彼「言いにくい? 気にしなくていいよ。人の悪意とか、敵意みたいなものには慣れてるから」

あたし「……」

彼「……」

あたし「…あなたの言う通りよ。あたしはあなたが嫌い」

彼「うん」

あたし「…どうして、とは訊かないのね」

彼「理由ならなんとなくわかるから」

あたし「え…?」

彼「僕が学年1位の座を奪ったから――じゃないかな」

あたし「…っ」

彼「やっぱり、そうなんだ」

あたし「…そうよ。小さい人間だと思った? でも、あたしにとってはそれがすべてだったのよ。これまでずっと、あたしはトップを走り続けてたんだから。そうじゃなきゃ――」

彼「意味がなかった?」


 その問いに、あたしは項垂れるように力なく頷いた。

彼「本当にそうかな」

 あっけらかんと。
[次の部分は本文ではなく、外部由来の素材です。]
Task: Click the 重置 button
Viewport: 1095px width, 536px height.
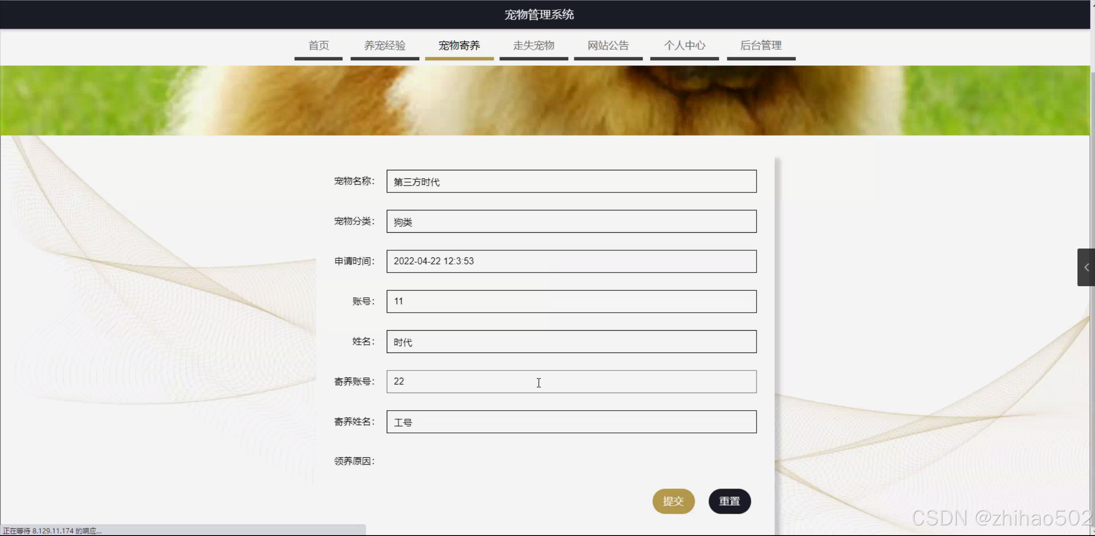Action: tap(729, 501)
独白じみた彼の言葉にカッと頭に血が昇る。

あたし「あなたに何が――っ」

彼「最初の中間試験のあと結果が貼り出されたときに、みんなそんなの初めてだから落ち着かない様子で、だけど、ドキドキしながら見に行ってた」

あたし「…?」

彼「そこには、いろんな表情があって――思ってたより結果がよかったのか嬉しそうに笑ってたり、ほっとしてたり、反対に落ち込んでたり……本当にみんな思い思いの顔をしてたんだ」

あたし「…なにが言いたいの」

 回りくどい話し方に苛立ちを募らせたあたしは、わざと語気を強めた。

彼「そんな中で、千賀屋さん――君を見つけた」

あたし「…?」

 

 
彼「順位を確認した君は、他の誰かみたいに喜んだり、落ち込んだりするでもなく、ただ、本当に確認しただけで席に戻ったんだ。まるで、意味がないみたいに」

彼「君の名前を探したら、1番上にあった」

彼「思ったんだ…ああ、この人は今までずっと1番だったんだなって」

彼「僕達が競争なんてものを意識する前から、その世界に足を踏み入れてて、その中できっと物凄い努力をしてきたんだろうなって」

彼「それってどんなに――」

 孤独だったのだろう、と。まるで痛みに耐えるように、悲し気に彼はそう言った。
 ふいに、ある予感が脳裏をよぎり、あたしは慌てて両手で彼の口を塞ぐ。

あたし「待って……それ以上は言わないで…」

 なにを怖がっているの? と。
 頭のなかの冷静なあたしが嘲笑う。


 彼は口を覆っていたあたしの両手を優しく引き離すと、苦笑しながら。

彼「こんなことしなくても、千賀屋さんが聞きたくないって言うなら言わないよ」

 ちがう。そうじゃない。

あたし「聞きたくないって言うか…」

 言いかけて、口ごもる。
 彼の話を聞くまで、すっかり忘れていたあの頃の虚無感。灰色の世界でたった一人、あたしは何ものにも心を動かされることなく、無感情に日々を過ごしていた。
 それがいつからか――いや、そんなことはわかりきっている。音瀬に追い抜かれたあの瞬間から、あたしの世界は色を取り戻したのだ。
 悔しい、と。そう思えた。
 あの場所に戻りたい、と。
 父のためではなく、この思いを晴らすために。

彼「?」

あたし(今日だけじゃない……とっくに救われてたんだ)
 
 先程よぎった予感は確信に変わりつつあった。

あたし「…聞きたくないって言うか」

あたし「それ以上聞いたら……あたし、たぶん――」

あたし「…好きになっちゃう…から…」

 
 早鐘のように脈打つ心臓が、もう手遅れだと言っていた。